Originally Posted by hogie roll (Post 4244487)
The confirmation bias you have with regards to your boat purchase is so strong that you won't even check to see if your boat may be coming apart? Smart.

I have owned my boat since it was new. It was hand built at the factory, not a production line boat. I have had the rub rail off it before and there is no where that it isn't bonded. This is why I questioned this thread in the first place. I now know there are a few that seem to have a problem. I would have noticed if there was anywhere that was missing the Plexus, or any broken through bolts. In 14 years I would have also noticed water leaking through the seem if it was coming apart. When the rub rail was put back on it was also through bolted ( the white part ). Every now and then I have tightened the screws about a 1/4 of a turn that hold the SS part of the rub rail on. This has nothing to do with the bond between the deck and the hull. I am very disappointed that some people are having a problem with this being a big Formula fan.
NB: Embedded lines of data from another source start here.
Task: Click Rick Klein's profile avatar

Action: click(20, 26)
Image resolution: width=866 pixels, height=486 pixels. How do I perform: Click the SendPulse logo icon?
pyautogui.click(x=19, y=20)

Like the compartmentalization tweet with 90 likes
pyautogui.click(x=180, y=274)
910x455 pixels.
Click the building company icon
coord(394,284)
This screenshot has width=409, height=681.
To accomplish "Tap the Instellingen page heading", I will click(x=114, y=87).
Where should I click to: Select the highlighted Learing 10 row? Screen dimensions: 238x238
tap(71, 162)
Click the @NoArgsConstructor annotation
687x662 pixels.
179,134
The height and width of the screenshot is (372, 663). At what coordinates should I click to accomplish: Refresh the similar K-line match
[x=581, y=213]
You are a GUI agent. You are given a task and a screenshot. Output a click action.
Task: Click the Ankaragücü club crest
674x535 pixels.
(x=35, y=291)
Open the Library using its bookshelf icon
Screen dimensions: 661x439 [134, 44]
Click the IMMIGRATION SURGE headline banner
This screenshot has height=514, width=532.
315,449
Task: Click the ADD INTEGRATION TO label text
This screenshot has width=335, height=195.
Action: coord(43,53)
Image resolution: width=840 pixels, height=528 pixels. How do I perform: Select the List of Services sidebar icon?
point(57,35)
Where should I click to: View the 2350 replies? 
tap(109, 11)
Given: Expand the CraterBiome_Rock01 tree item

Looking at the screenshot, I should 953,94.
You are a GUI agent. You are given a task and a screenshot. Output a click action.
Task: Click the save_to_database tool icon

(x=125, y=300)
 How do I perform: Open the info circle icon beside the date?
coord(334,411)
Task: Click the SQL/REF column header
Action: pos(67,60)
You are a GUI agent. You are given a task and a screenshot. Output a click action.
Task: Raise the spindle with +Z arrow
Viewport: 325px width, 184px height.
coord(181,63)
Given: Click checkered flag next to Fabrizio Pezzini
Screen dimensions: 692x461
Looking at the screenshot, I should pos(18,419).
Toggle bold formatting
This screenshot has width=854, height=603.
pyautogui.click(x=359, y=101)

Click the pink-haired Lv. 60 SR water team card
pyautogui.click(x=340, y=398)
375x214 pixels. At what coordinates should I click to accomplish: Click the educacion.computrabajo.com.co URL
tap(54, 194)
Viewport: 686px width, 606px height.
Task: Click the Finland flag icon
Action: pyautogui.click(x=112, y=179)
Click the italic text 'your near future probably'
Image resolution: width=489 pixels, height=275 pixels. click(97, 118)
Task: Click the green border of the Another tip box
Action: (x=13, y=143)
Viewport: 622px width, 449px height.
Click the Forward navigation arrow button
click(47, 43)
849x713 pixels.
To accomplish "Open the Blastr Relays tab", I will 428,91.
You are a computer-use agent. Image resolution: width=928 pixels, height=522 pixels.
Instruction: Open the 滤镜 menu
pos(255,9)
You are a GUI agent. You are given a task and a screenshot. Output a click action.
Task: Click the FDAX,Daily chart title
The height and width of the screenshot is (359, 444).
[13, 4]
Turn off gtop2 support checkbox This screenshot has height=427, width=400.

This is my 4th new Formula and even through this one has a Kevlar hull, I never had a problem with the fiberglass ones either, which were production line boats.
Hogie Roll, thank you for pointing out that you think I'm stupid but I really think I will be ok.

SB 01-05-2015 02:35 PM


Originally Posted by kevlar382 (Post 4244513)
Hogie Roll, thank you for pointing out that you think I'm stupid but I really think I will be ok.